Pulisic als US-Torschütze in jedem Gruppenspiel ist ein Markt, den ich für Einzelspiele spiele, nicht als Kombiwette. Seine Quote liegt jeweils bei circa 3.50, und seine Conversion Rate in Länderspielen (18%) rechtfertigt einen Einstieg in jedem der drei Gruppenspiele. Der Gastgeber bei der WM 2026 wird nicht Weltmeister — aber die K.o.-Runde ist realistisch, und genau dort liegt der Wettansatz.

Gastgeber mit Ambitionen — aber realistischen

Die USA bei der WM 2026 sind ein Team, das vom Heimvorteil profitieren wird, aber nicht die Kaderqualität hat, um mit den Top-5-Favoriten mitzuhalten. Pulisic ist Weltklasse, McKennie und Adams sind solide, aber die Kadertiefe fehlt — und bei einem Turnier mit möglichen sieben Spielen in 30 Tagen ist Tiefe der entscheidende Faktor. Mein realistisches Szenario: Achtelfinale bis Viertelfinale. Mein optimistisches Szenario: Viertelfinale mit einem Heim-Coup gegen einen Favoriten. Die vollständige Analyse aller WM-Teilnehmer zeigt, wo die USA im globalen Vergleich stehen — und warum der Heimvorteil allein nicht reicht, um Titel zu gewinnen.

In welcher Gruppe spielt die USA bei der WM 2026?

Die USA spielen in Gruppe D gemeinsam mit Paraguay, Australien und der Türkei. Als Gastgeber hat das USMNT den Vorteil, alle Gruppenspiele vor heimischem Publikum in US-amerikanischen Stadien zu bestreiten.

Wie hoch stehen die Chancen der USA als WM-Gastgeber 2026?

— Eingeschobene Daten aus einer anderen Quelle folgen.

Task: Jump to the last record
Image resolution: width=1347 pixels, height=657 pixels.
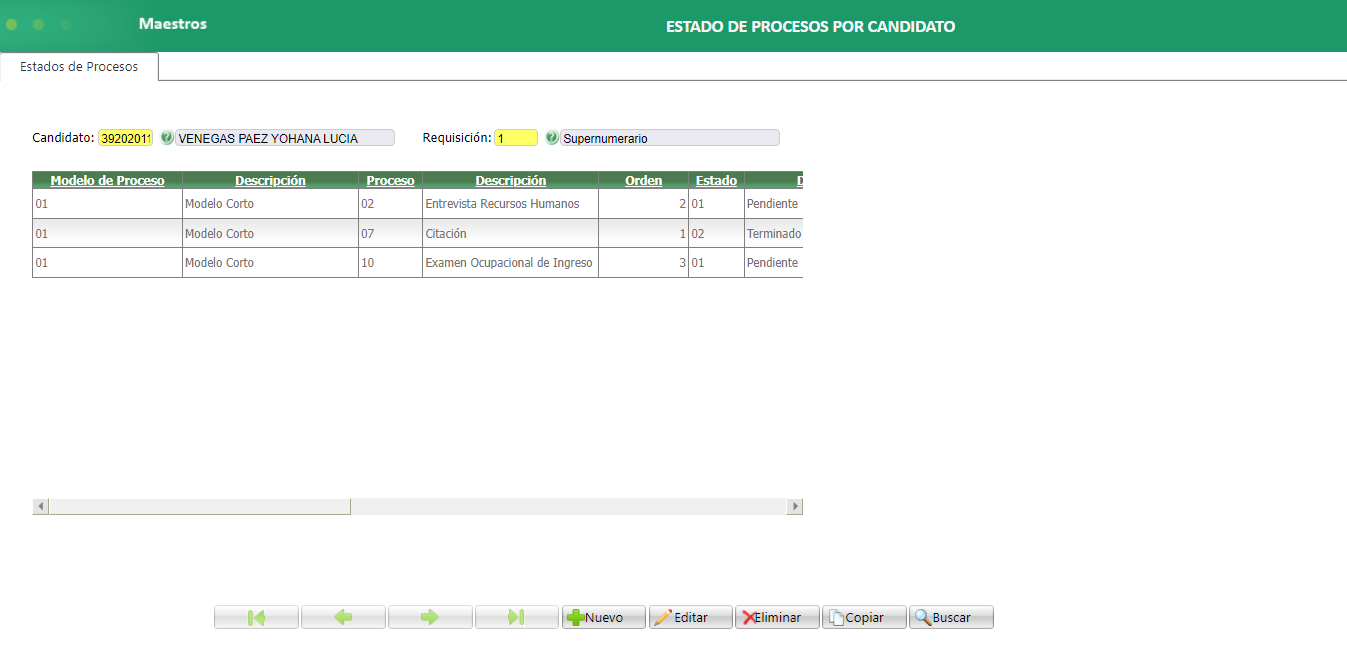Action: click(517, 617)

Die Turniersieger-Quote der USA liegt bei circa 26.00, was einer implizierten Wahrscheinlichkeit von etwa 4% entspricht. Der Heimvorteil verbessert die Chancen auf das Erreichen der K.o.-Runde erheblich — die Gruppenphase zu überstehen hat eine Wahrscheinlichkeit von circa 75%.